## Goal
Reproduce the rows below without any change, starting from the first one and ending with the line that contains "The width and height of the screenshot is (434, 130).", both included.

****

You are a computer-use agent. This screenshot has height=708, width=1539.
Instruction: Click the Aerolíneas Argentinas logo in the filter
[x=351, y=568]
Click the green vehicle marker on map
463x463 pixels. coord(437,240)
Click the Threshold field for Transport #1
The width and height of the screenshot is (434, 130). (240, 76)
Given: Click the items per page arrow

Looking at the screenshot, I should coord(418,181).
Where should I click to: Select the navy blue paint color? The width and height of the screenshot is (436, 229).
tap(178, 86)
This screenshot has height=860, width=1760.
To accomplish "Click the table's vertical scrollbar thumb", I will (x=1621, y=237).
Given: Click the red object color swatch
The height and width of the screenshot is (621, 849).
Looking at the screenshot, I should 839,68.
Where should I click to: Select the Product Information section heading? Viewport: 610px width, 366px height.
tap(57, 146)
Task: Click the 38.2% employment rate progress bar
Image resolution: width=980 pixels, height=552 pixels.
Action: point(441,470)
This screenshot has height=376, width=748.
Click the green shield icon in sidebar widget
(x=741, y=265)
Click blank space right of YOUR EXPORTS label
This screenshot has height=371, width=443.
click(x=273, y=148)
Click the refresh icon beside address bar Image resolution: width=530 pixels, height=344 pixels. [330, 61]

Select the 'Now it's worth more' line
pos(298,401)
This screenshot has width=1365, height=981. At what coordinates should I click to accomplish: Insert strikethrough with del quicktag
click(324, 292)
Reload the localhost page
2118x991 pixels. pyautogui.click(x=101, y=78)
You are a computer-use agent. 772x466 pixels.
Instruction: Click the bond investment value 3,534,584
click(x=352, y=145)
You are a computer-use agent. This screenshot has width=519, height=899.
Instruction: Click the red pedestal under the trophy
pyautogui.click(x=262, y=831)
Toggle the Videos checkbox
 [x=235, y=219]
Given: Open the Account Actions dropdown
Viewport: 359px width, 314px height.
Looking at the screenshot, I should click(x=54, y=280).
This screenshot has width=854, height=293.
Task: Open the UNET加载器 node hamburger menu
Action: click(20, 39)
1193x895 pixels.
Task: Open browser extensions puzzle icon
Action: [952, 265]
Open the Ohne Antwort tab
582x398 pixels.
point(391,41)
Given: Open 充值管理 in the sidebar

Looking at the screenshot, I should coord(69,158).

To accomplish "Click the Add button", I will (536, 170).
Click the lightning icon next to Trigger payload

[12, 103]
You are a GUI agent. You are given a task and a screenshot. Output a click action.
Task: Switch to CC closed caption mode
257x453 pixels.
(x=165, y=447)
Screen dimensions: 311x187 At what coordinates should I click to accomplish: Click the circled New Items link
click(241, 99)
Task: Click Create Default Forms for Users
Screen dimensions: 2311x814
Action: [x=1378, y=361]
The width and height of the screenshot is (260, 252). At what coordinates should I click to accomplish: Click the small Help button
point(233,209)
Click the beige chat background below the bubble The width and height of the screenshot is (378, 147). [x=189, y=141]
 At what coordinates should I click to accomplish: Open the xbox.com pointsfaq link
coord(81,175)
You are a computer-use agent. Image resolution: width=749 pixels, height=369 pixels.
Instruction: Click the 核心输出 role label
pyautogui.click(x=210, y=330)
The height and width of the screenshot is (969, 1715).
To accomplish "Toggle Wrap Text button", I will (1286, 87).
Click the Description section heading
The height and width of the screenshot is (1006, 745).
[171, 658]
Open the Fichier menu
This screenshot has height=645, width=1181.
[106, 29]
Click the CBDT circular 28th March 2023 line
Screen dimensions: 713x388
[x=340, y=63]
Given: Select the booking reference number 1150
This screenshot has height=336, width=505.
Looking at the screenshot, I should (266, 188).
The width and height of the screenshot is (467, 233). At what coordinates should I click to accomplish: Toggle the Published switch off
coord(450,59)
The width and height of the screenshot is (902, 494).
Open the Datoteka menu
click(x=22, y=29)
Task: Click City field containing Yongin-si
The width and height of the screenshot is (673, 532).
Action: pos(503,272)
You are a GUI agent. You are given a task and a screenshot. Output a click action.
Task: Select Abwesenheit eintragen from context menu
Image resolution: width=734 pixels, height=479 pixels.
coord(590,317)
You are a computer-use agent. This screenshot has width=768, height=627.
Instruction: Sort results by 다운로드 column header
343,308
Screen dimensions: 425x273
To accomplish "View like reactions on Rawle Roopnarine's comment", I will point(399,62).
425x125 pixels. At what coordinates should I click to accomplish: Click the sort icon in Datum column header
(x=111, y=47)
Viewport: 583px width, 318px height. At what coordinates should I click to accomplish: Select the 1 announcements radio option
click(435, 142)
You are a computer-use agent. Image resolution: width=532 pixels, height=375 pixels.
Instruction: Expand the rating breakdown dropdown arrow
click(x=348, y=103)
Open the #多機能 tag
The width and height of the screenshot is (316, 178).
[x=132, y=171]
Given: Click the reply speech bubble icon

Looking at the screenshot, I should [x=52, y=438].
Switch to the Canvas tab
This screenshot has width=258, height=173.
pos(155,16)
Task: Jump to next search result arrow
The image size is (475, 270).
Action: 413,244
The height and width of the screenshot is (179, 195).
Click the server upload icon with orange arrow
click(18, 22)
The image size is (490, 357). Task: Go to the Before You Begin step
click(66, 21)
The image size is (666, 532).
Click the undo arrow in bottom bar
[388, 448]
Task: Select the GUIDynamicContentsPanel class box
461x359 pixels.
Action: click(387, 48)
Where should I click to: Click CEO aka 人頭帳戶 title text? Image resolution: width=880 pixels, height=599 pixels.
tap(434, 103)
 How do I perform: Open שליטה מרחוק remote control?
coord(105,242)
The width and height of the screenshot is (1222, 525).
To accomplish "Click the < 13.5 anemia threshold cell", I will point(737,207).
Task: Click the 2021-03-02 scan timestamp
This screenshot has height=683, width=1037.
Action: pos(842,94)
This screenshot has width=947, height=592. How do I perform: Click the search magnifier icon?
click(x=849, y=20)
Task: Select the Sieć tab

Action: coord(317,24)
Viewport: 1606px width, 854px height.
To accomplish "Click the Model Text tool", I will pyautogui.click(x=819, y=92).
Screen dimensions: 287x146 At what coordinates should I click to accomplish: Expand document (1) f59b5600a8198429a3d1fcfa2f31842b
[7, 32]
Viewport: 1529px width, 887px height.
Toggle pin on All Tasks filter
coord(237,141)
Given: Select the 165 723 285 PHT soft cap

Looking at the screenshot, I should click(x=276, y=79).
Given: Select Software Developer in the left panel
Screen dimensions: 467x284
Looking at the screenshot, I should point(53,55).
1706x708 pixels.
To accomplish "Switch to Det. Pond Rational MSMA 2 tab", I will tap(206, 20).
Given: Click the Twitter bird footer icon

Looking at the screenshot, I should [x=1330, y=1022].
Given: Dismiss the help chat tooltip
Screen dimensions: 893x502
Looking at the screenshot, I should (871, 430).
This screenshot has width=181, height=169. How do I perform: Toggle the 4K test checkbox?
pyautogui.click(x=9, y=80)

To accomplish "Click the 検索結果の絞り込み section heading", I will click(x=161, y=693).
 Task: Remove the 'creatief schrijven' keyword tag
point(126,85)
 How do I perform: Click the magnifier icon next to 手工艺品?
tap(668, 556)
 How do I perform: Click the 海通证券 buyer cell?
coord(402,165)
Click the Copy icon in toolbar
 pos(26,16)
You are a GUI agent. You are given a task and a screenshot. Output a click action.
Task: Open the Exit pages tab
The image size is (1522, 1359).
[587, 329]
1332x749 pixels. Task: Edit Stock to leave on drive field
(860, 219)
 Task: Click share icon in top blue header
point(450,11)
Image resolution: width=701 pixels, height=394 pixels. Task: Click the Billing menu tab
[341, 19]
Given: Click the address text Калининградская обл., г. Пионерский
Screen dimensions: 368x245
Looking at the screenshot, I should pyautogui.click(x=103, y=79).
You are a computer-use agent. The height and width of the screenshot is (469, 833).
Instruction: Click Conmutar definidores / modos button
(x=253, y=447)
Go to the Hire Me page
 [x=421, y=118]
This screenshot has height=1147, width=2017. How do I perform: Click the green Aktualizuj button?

****

## The completed task
You are a computer-use agent. This screenshot has height=708, width=1539.
Instruction: Click the Aerolíneas Argentinas logo in the filter
[x=351, y=568]
Click the green vehicle marker on map
463x463 pixels. coord(437,240)
Click the Threshold field for Transport #1
The width and height of the screenshot is (434, 130). (240, 76)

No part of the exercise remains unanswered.